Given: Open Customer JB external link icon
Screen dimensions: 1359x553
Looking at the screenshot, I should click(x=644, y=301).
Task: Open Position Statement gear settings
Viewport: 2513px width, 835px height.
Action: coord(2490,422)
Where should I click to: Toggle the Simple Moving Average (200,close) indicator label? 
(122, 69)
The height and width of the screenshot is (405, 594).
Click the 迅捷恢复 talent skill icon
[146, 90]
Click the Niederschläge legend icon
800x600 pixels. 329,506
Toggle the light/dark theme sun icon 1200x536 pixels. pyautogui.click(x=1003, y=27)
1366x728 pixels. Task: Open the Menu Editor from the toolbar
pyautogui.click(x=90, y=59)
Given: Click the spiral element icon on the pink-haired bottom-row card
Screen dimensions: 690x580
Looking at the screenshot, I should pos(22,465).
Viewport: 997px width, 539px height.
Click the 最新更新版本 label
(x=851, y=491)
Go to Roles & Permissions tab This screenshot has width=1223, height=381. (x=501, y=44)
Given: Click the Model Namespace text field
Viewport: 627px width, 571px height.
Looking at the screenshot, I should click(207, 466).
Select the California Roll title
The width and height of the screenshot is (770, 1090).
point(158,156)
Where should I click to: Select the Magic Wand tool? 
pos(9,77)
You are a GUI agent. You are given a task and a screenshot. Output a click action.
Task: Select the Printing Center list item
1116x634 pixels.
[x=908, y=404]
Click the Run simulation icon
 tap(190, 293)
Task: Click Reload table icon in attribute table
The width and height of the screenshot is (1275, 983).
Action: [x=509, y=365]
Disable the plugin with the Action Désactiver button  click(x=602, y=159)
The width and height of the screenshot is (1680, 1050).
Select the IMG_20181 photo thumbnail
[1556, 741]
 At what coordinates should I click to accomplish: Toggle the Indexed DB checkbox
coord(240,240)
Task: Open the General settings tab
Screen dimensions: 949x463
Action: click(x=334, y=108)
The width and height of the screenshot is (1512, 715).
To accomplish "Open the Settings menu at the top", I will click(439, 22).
————
=== Exercise ===
All that is wanted is a faithful reproduction of the line above with "Click the 迅捷恢复 talent skill icon", the line with "Given: Click the spiral", and every line in between.

=== Task result ===
Click the 迅捷恢复 talent skill icon
[146, 90]
Click the Niederschläge legend icon
800x600 pixels. 329,506
Toggle the light/dark theme sun icon 1200x536 pixels. pyautogui.click(x=1003, y=27)
1366x728 pixels. Task: Open the Menu Editor from the toolbar
pyautogui.click(x=90, y=59)
Given: Click the spiral element icon on the pink-haired bottom-row card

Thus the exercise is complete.